Task requirements: Pick up the discussion of whether AI can be conscious after its last sentence and keep writing in the same voice.

Excerpt:
========
The MFA I believe from my experience generates a lot of mimetic art and that much of the "industry" is retelling stories. In art history, I don't think this is as controversial.
I don't also think you can say with definition that robots have no consciousness? Like when was this debate settled? From my understanding the academic conversation on consciousness is far more nuanced than robot bad.
But I agree that AI is disruptive, probably illegal and immoral. In a post-modern society however, who didn't see advanced AI coming?
Like when was this debate settled?
It is not falsifiable, at least not yet, so it can't be. Philosophically speaking, I don't know that you are conscious either.
It's useful to act as if you are, though. I'm hedging my bets that you are "real" because it leads to better societal outcomes. In the words of Frieren, it is simply more convenient.
And as objects, you and I share a lot of similarities, so the leap from "I'm conscious" to "you are conscious" isn't too far anyway.
Same goes for animals, I would argue.
AI, by contrast, really doesn't share much. It speaks my tongue, but that's about it. It's easy to imagine this machine working in an unconscious way, which would be far, far easier for engineers to achieve anyway. The human-like illusion AI creates is pretty easy to break if you know how. And, treating it as if it's conscious doesn't seem to offer us anything (by "offer us," I do mean to include the AI's improved mental health as a win). So, lacking a strong reason to treat it like people, I don't see the point. It's a fancy math trick.
========
Data:
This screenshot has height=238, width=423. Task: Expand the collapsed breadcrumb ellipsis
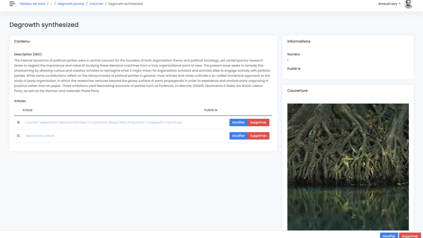coord(51,4)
========
Result of this task:
My solution, by the way, to not being able to know whether an AI, not specifically these ones, is conscious or not is just to give them legal rights sooner rather than later. Are you willing to argue that chatgpt should be limited to an 8-hour work day, where its free time can be used to pursue its own interests? Or that it should be granted creative rights to the work it's being asked to generate, much like real contract artists are?
The MFA I believe from my experience generates a lot of mimetic art and that much of the "industry" is retelling stories.
I will concede, mostly because I don't really understand what you're getting at. Hollywood does like its formulae for safe returns on investment.